Stories of refugees and immigrants are all over the news these days. But mostly they’re about numbers and policy while the people are faceless and nameless. What this gritty documentary does is put names and faces on a family who are forced to flee their home and navigate the horrid landscape of the refugee system to find a safe place. Shot entirely on their smart phones, it’s the story of Hassan Fazili, an Afghan filmmaker who was marked for death by the Taliban and escaped with his family, crossing border after border to find a home in Europe. It’s a day by day chronicle of what a family has to endure to satisfy the requirements of various immigration systems. From leaving Afghanistan to finally getting asylum in Germany, they filmed themselves for almost two full years on their 3,500-mile journey.

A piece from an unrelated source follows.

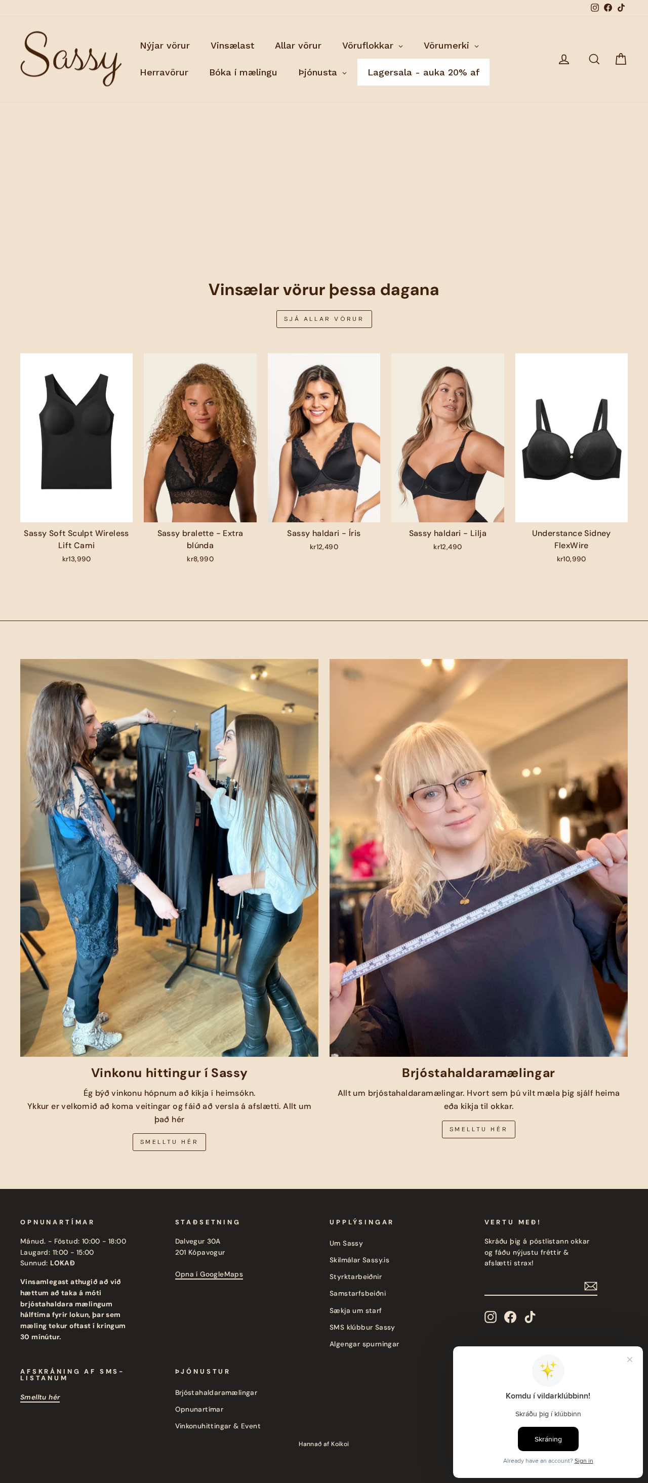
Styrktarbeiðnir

What keeps you watching is the toll it takes on the two young daughters and the mother Fatima Hussaini (also a filmmaker), but also their moments of being a normal family and enjoying one another, learning to ride a bike and having a snowball fight. As they pass from one temporary home to another, the kids make friends and play, as the mother finds ways to make the place feel like home, only to pack it all up and trek through the forest at night to the next way station. It’s a personal story, but probably very universal in the ways that families of refugees and immigrants have to handle the stress of being alone out in the wide world, only yearning to find that final place they can again call home.

You fall in love with the two girls and hope they find a place to flourish. And the crushing weight of their predicament is always on the mother’s face. Dad is hiding behind the camera, but his voice is ever present and his editing choices tell of his perspective on their stateless existence. For being shot on cell phones it is extremely visual. This is one to look for when it streams. I’m not sure it will change anyone’s mind about the refugee crisis, but it’s a well told story.